Der Vorstandsvorsitzende des DRK in Mörsch, Dr. Jürgen Schöchlin, erklärt: „Wir haben uns aus Gründen der Fürsorge für unsere Bevölkerung in Rheinstetten freiwillig und unabhängig von öffentlichen Zuschüssen dazu entschieden, ein geeignetes Fahrzeug vor zu halten, in bzw. mit dem Kranke und Verletzte z. B. bei größeren Unglücken fachgerecht versorgt und trasportiert werden können.“ Wo und wie viele solcher Krankenwagen stationiert sind, ist in Baden-Württemberg auf Bereichsebene geregelt. Im Gegensatz zu der gesetzlichen Verpflichtung der Kommunen beim Brandschutz, die dafür sorgt, dass jede Gemeinde eine eigene Feuerwehr ausstatten und unterhalten muss, ist das im Rettungswesen nicht so. Daher gibt es in Rheinstetten seit der Schließung der ASB-Wache im Jahr 1992 keinen regulären Krankenwagen mehr, und eine Genehmigung der Kassen für einen neuen ist nicht in Sicht.
Schöchlin weiter: „Auf dieses offensichtliche Defizit konnten wir erstmals im Jahr 2000 reagieren. Zusammen mit den Kollegen aus Forchheim haben wir zwei ausgemusterte Rettungswagen vom DRK-Kreisverband Karlsruhe erworben und für unsere Zwecke umgebaut. Leider waren diese Fahrzeuge damals schon einige Jahre alt und hatten entsprechend viele Kilometer auf dem Buckel. Der Mörscher Notfall-Krankenwagen war jetzt definitiv am Ende seines Lebens angekommen und wurde Anfang Dezember aus technischen Gründen still gelegt.“
Michael Kleinknecht und Frank Ayasse erhielten daher vom Vorstand des DRK-Ortsvereins den Projektauftrag, einen gebrauchten Rettungswagen zu beschaffen, was Ende Oktober auch gelang.

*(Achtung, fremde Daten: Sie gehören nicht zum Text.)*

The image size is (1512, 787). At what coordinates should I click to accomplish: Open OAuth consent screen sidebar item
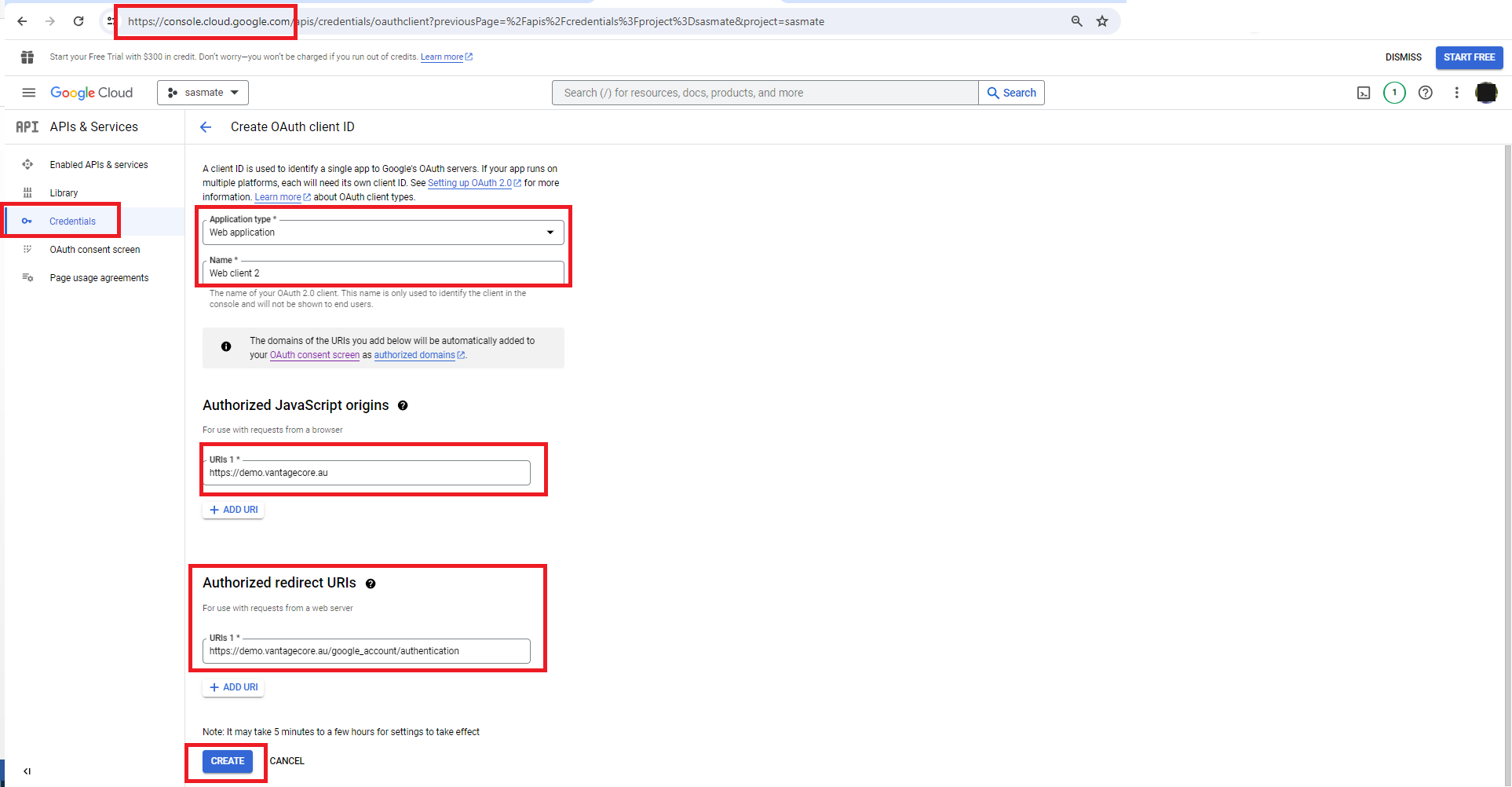(x=95, y=250)
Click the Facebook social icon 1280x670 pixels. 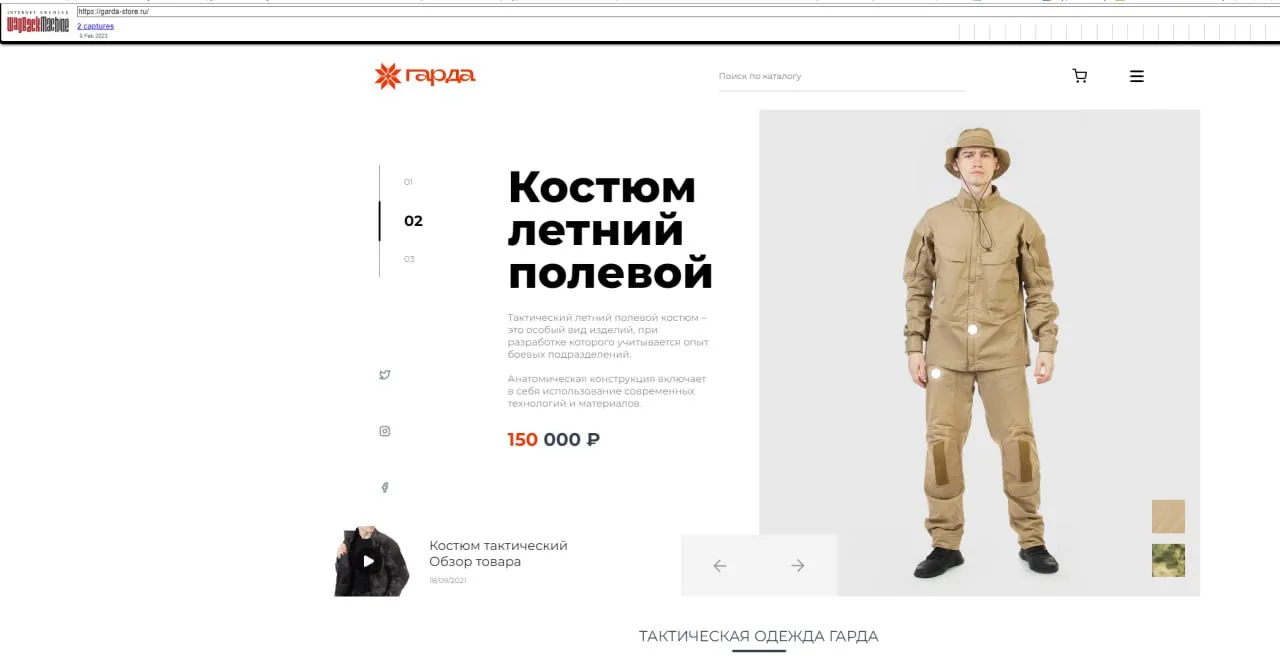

Das Fahrzeug musste allerdings generalüberholt werden. Die notwendigen Arbeiten an der Karosserie wurden von der Firma Giese aus Malsch durchgeführt, welche das DRK seit Jahren wohlwollend unterstützt. Die Beklebung mit Leuchtfolien musste ebenfalls rundum erneuert werden, was die Firma Kuhn aus Bretten übernahm. Schränke und Schubladen im Patientenraum wurden von der Rheinstettener Firma FRIWA fachgerecht in Stand gesetzt. Und schließlich war es der örtliche Fahrzeug-Aufbereiter Peter Bozdech, der in stundenlanger Arbeit alles wieder zum Blitzen gebracht hat. Ein Dank geht auch an Wolfgang Follner und Josef Kästel, welche kurzfristig und unbürokratisch die Waschhalle der Feuerwehr Rheinstetten für die Reinigungsarbeiten zur Verfügung gestellt hatten.
Das Ergebnis kann sich sehen lassen: Dem DRK Mörsch ist mit dem „neuen“ Notfall-Krankenwagen ein großer Schritt in die Zukunft sowohl aus technischer Sicht als auch bei der medizinischen Ausstattung gelungen. Der Krankenwagen ist seit Weihnachten einsatzklar und kann über die Rettungsleitstelle Karlsruhe unter der Nummer 19222 angefordert werden.